Gay marriage in England and Wales is progressing to the third and final reading intact in the House of Lords.
The Marriage (Same Sex Couples) has just completed the final day of the Report Stage, with several votes on amendments made to wreck the bill.
From a referendum on equal marriage to a question from a young teen with same-sex parents, the upper house of parliament discussed and debated long into the evening yesterday (10 July).
Lord Singh put forward the referendum, which would have cost British taxpayers £75 million ($113m, €86.7m).
‘Sadly, those pushing the Bill, perhaps because of a collective guilty conscience over past persecution of homosexuals, looked only to the supposed wishes of the gay community with no thought for the rights of others,’ he said.
Baroness Turner, in response, said the amendment was ‘entirely discriminatory’ and Lord Alli said it would be ‘insulting the integrity of both Houses’.
As the debate went to 11pm, Lord Singh sensed he was becoming unpopular and withdrew the amendment.
An amendment similar to the ‘Son of Section 28’, which called for the protection of teachers to allow them to not teach the facts, came back after being defeated on Monday by a majority of 131.

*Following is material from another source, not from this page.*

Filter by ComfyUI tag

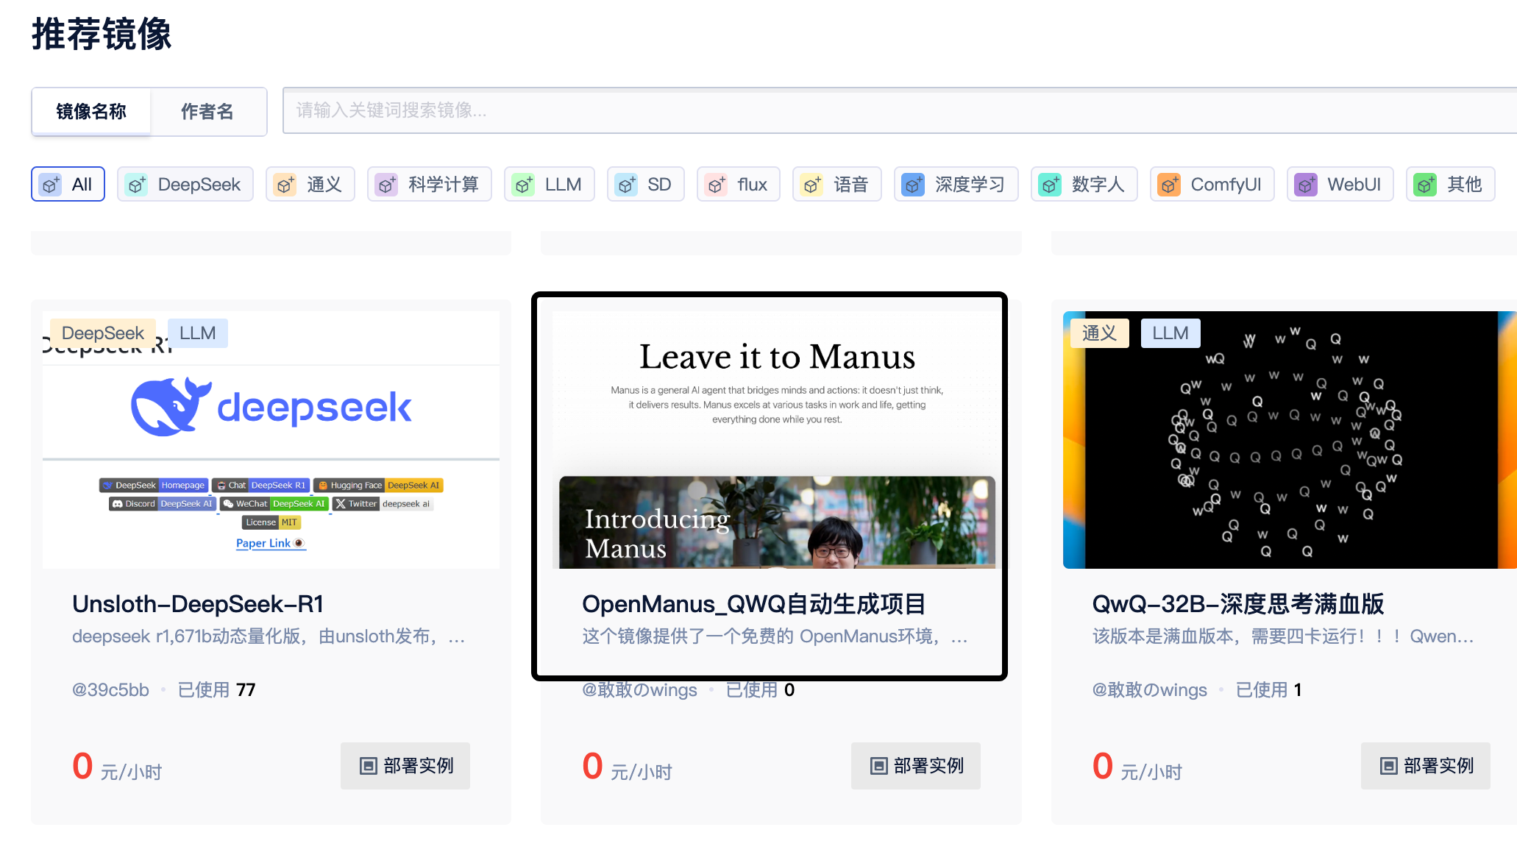click(1212, 185)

Moved by the Bishop of Leicester, he wished to protect religious schools from having to say same-sex marriages were equal to opposite sex ones.

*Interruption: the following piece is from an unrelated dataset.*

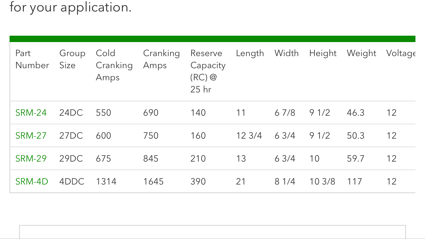425x239 pixels.
Task: Select the 59.7 weight cell
Action: coord(355,159)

Lord Pannick said: ‘If and when sex education addresses homosexuality, it should equally be taught in that same context of responsibility and other relationships and, as a result of this Bill, that will include same-sex marriage.
‘For this amendment to be adopted would, I am afraid, run counter to everything else that we are seeking to achieve in this Bill.’
The bill was later withdrawn.
The Earl of Listowel went on a long rant about how same-sex parenting was too ‘new’ to know what the consequences will be to the children.
‘I fear a gradual erosion of that traditional norm that the best situation for every child is to have a mother and a father,’ he said.
‘We know from experience that boys growing up without fathers are at greater risk of poorer outcomes than those with fathers.
‘We know that male same-sex relationships can be of brief duration, and that unstable parental relationships are harmful to a child’s development.’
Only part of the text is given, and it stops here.